Ficamos conversando por mais um bocado de tempo até que percebemos que o dia todo havia se passado na nossa frente como se fossem meros segundos. O tempo era assim com as pessoas que se compreendiam e respeitavam mutuamente, pensei comigo mesmo.

Voltando à nossa casa, me lembrei do que eu deveria ter lhe falado, mas acabei esquecendo com a mente tomada de problemas.

“Aliás, Peter, você nos ajudará agora com os recém criados. Nós iremos amanhã caçar novos membros para nosso grupo e então você me ajudará com tudo, desde a explicação complexa de nossa espécie até os treinamentos. Tudo!”

“Por mim tudo bem!

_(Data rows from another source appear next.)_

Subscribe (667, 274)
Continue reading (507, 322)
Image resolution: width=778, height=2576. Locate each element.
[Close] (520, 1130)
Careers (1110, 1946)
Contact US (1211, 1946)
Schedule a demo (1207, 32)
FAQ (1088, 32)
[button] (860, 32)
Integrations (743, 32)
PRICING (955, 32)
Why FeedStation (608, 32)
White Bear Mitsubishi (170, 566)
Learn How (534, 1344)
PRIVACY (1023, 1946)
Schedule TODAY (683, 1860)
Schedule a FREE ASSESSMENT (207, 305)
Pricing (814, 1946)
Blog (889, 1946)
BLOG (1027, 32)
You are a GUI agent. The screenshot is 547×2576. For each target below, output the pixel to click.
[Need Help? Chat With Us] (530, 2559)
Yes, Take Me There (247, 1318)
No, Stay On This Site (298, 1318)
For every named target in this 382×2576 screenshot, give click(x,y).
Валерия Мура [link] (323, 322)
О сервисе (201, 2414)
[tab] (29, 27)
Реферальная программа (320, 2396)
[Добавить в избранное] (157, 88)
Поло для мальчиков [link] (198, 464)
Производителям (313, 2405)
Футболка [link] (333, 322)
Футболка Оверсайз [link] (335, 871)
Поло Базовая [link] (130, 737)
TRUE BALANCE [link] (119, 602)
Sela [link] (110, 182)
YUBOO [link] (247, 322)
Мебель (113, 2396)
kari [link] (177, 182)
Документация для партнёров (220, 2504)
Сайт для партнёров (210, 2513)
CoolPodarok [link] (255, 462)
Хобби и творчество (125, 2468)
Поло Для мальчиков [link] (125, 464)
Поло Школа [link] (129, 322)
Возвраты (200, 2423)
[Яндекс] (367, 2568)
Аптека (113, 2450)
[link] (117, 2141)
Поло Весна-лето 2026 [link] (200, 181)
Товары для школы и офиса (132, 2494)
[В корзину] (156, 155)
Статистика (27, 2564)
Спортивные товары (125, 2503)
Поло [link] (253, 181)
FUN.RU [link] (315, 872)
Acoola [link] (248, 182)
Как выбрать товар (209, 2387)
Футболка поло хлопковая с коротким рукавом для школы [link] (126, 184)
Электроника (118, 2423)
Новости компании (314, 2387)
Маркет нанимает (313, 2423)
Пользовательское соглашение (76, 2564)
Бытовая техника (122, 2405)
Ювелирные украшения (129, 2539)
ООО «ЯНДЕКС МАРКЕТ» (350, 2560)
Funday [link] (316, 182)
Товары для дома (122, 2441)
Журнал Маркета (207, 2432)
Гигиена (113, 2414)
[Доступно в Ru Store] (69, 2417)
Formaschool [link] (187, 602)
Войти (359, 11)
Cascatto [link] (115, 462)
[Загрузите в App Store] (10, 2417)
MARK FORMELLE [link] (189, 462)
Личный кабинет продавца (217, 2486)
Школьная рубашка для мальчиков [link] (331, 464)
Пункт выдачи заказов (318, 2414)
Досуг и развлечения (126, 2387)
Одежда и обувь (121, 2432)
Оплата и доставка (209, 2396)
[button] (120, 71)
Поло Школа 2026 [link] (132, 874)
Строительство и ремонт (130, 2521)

Será um prazer ajudá-lo!”

Acenei afirmativamente em completa alegria com sua opinião a respeito das notícias.

Fora isso, não tinha mais o que fazer ou dizer a respeito desta época – com exceção de um aparelhinho estranho que muitas pessoas julgaram ser coisa do ser ruim de lá de baixo que transmite a voz humana a longas distâncias pelo ar. E outra também, de que nunca me arrependi por ter defendido Peter. Mais à frente, vocês irão entender minuciosamente o motivo desta conversa – mas não o motivo do aparelhinho, rádio, como estão chamando. Ele foi citado apenas por ter me assustado ligeiramente também!